→ PASSAGE SHOWN

Do you get that you're agreeing with me not only about what ancient dna shows but about the cultural comment?

I said AFTER the Nuragic period, did I not?

Perhaps you're of Sardinian ancestry and took my comment as some sort of insult? I assure you it was not. The south was mired in poverty too, partly because foreign invaders usually just saw these lands as milk cows and invested absolutely nothing in them, partly as a result that included in that was a total disregard for stewarding the land, and the ecological damage was extreme.

The common people in my own ancestral areas were poverty stricken since the fall of Rome. Recent archaeological work undertaken by Bryan Ward-Perkins, among others, shows that the standard of living around Luni, i.e. eastern Liguria/Toscana, didn't once again approach what it was under Rome until the very end of the 19th century. In my father's area it took even longer. They were at the top of the totem pole there, but most people were extremely poor until well into the 20th century.

It's an unfortunate reality which I very much regret.

https://books.google.com/books/about/The_Fall_of_Rome.html?id=dPig9bm268sC
 
Do you get that you're agreeing with me not only about what ancient dna shows but about the cultural comment?
I said AFTER the Nuragic period, did I not?
Perhaps you're of Sardinian ancestry and took my comment as some sort of insult? I assure you it was not. The south was mired in poverty too, partly because foreign invaders usually just saw these lands as milk cows and invested absolutely nothing in them, partly as a result that included in that was a total disregard for stewarding the land, and the ecological damage was extreme.

→ LIST OF TASKS
**1)** In the post about poverty in Italy, until when did the standard of living around Luni stay below what it had been under Rome?
**2)** Go on with the post about poverty in Italy, picking up after its final sentence.

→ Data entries
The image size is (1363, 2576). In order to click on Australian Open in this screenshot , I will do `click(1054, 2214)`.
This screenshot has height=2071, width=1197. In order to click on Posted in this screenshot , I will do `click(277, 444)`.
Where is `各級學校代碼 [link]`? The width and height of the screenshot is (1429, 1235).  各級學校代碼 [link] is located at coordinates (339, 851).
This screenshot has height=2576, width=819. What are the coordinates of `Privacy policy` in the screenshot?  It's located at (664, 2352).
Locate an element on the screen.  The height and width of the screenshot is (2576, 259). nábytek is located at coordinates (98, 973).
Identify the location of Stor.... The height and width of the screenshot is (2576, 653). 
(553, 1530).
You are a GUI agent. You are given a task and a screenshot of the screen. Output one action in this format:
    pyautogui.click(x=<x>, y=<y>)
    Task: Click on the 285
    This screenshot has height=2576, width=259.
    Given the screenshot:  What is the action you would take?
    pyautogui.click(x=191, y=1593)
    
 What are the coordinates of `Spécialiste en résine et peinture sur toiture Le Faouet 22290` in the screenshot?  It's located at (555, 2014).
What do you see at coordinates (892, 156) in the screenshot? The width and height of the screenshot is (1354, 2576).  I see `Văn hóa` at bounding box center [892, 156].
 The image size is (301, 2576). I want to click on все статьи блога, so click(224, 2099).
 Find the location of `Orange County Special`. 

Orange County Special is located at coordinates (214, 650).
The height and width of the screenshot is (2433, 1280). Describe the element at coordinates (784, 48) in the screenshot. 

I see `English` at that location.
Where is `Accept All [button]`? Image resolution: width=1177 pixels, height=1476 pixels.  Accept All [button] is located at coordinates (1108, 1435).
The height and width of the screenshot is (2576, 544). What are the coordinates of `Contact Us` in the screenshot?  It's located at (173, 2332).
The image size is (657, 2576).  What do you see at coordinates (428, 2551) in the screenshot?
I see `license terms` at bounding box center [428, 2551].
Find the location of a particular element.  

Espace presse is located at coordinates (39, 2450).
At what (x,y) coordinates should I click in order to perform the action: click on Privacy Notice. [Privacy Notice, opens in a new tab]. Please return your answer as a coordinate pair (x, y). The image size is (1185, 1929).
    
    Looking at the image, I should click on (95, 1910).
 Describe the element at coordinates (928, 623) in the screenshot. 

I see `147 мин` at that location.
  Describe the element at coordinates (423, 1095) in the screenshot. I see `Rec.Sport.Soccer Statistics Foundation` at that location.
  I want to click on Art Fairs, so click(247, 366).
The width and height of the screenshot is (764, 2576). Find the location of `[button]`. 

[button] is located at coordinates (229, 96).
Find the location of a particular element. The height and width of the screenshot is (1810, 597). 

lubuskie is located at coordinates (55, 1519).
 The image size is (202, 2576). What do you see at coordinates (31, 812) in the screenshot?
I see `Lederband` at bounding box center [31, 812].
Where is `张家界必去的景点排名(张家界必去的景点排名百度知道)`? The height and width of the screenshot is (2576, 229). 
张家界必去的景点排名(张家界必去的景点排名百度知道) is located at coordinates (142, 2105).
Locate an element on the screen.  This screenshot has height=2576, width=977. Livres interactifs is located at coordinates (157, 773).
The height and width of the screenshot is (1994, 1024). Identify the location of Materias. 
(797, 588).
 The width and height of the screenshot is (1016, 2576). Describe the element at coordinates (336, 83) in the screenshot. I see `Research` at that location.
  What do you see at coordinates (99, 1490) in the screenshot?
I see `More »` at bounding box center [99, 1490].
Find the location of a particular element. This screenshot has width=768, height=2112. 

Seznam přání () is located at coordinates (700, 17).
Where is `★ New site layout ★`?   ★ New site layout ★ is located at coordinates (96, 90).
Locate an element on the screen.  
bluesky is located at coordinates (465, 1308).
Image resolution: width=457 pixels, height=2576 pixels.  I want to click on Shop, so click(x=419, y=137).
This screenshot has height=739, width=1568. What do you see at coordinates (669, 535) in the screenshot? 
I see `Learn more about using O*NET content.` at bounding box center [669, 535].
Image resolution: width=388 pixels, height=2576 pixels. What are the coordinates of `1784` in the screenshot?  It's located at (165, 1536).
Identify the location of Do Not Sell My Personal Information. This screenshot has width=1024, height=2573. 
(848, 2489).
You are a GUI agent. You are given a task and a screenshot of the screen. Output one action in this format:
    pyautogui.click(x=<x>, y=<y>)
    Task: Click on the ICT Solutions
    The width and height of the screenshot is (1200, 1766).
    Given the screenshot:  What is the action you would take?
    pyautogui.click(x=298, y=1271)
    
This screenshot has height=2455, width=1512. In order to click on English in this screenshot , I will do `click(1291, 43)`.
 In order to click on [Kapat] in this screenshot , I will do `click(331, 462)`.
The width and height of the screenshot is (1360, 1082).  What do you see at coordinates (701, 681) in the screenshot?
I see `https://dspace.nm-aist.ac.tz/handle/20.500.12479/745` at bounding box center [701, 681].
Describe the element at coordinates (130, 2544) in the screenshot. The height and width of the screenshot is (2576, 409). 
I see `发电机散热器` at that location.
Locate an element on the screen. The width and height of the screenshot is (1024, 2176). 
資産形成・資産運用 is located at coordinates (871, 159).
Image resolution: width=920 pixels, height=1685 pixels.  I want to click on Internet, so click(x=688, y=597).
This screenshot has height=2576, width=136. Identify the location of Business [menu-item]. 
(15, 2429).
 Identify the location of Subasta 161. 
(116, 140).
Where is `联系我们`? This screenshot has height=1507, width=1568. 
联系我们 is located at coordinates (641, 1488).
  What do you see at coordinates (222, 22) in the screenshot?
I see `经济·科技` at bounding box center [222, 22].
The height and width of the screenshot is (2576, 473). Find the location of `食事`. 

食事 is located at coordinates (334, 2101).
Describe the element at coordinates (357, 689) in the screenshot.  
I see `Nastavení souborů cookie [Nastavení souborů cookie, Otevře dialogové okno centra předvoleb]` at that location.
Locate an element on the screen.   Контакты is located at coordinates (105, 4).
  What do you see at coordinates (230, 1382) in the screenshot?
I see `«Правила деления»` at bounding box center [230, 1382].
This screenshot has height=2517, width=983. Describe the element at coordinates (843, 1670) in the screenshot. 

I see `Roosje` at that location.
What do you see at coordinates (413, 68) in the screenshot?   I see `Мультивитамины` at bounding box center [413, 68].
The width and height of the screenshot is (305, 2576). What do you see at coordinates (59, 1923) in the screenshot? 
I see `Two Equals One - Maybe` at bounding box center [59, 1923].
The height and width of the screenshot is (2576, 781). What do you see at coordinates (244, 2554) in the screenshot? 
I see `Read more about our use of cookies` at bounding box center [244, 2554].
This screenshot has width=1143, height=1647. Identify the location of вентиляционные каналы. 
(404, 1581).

→ OUTPUTS FOR THE TASKS
**1)** Until the very end of the 19th century.

**2)**
The common people in my own ancestral areas were poverty stricken since the fall of Rome. Recent archaeological work undertaken by Bryan Ward-Perkins, among others, shows that the standard of living around Luni, i.e. eastern Liguria/Toscana, didn't once again approach what it was under Rome until the very end of the 19th century. In my father's area it took even longer. They were at the top of the totem pole there, but most people were extremely poor until well into the 20th century.
It's an unfortunate reality which I very much regret.
Sorry I misinterpreted your comment, I just wanted to clarify because many people aren't familiar with Sardinian prehistory and one might get the wrong idea. Of course Sardinia was very poor compared to the rest of Europe during the last two thousand years, and already by the time of the Roman empire it wasn't certainly a wealthy province as it was mostly rural and malaria stricken.
 
We've been discussing the Roman input into Sardinia. There may have been some, but I would bet none on the plateau from which the Sardinian academic pop gen samples come.

Check out this map of the Roman administrative divisions before the incorporation of Liguria. That Sardinian region was left strictly alone.